» **Stored items from a collection**
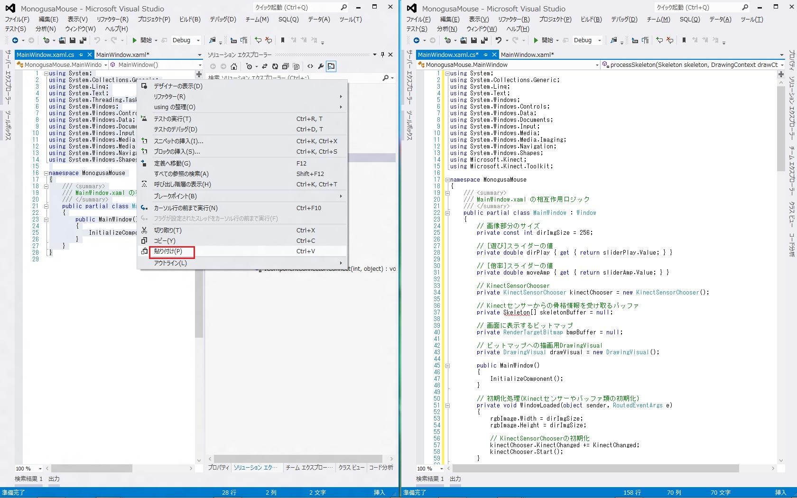797x498 pixels.
Task: Click Save All icon in left window toolbar
Action: coord(83,40)
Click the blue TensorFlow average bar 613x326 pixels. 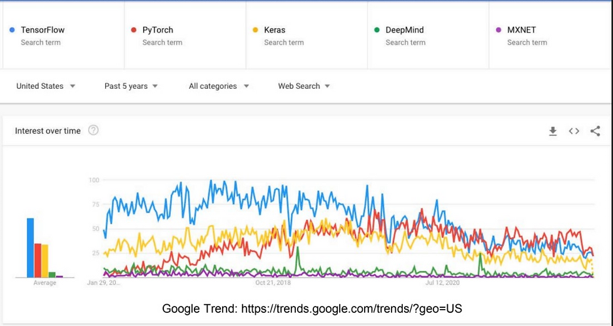[30, 248]
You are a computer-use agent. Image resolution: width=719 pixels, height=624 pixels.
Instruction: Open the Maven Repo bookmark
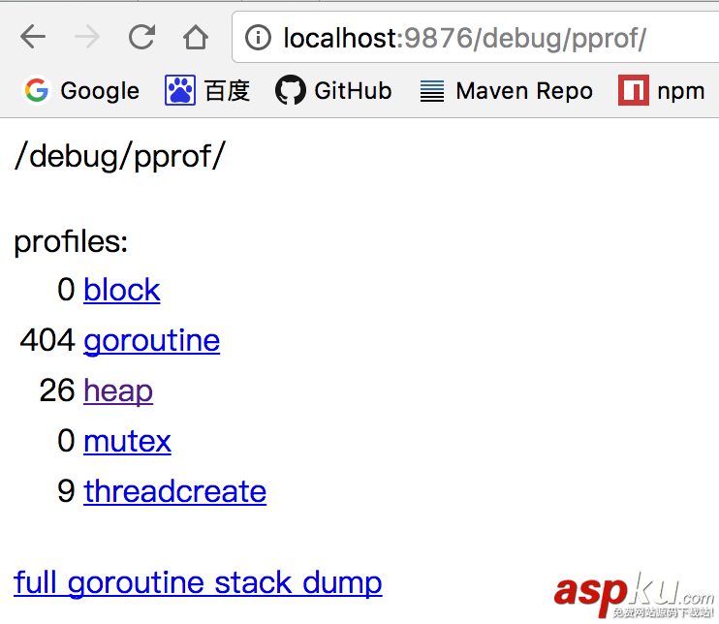coord(506,91)
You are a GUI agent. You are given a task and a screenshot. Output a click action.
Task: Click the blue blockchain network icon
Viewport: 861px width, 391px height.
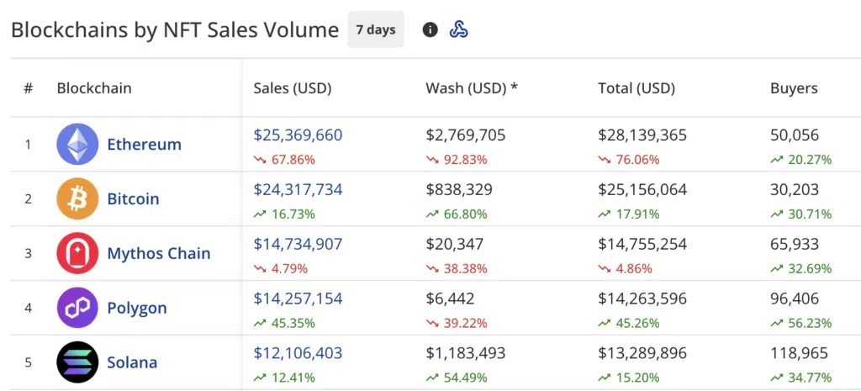458,30
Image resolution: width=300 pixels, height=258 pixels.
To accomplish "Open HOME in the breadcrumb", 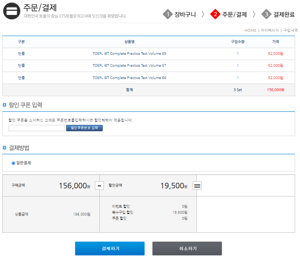I will (250, 30).
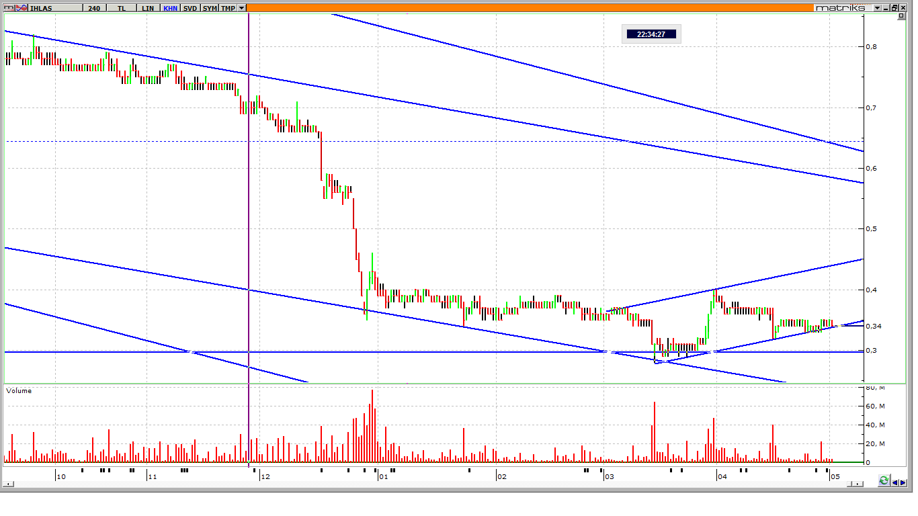
Task: Select the SYM toolbar item
Action: point(210,8)
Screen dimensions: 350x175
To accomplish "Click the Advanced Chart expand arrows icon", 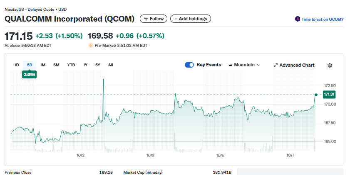I will [x=276, y=65].
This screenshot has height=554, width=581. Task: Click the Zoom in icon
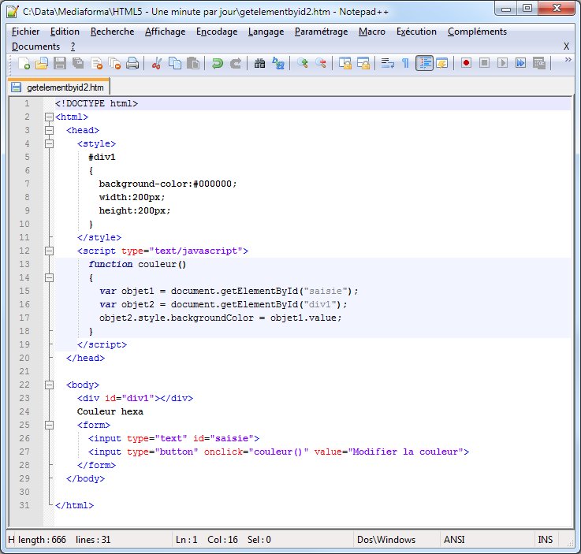[x=303, y=64]
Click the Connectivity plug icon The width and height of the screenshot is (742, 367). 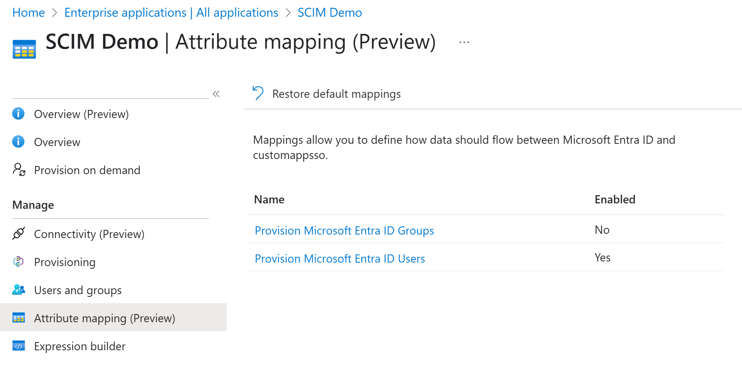pyautogui.click(x=19, y=234)
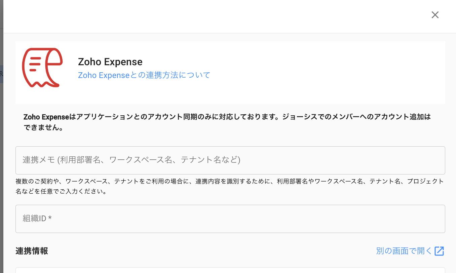The image size is (456, 273).
Task: Click the できません。 line of the notice
Action: click(43, 128)
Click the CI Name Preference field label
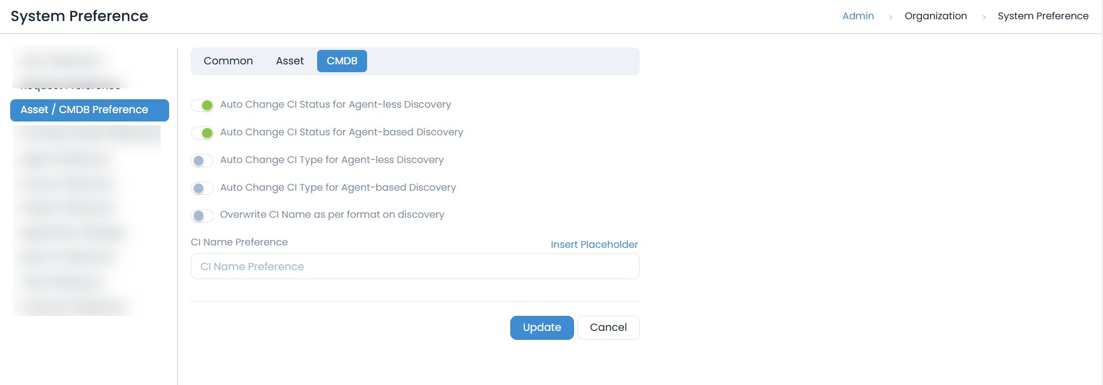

» **WHAT THIS TASK INVOLVES**
Wherever a line above contains "agent", copy that line.

» **THE ANSWER**
You are a computer-use agent. Image resolution: width=719 pixels, height=624 pixels.
You are a GUI agent. You are given a task and a screenshot. Output a click action.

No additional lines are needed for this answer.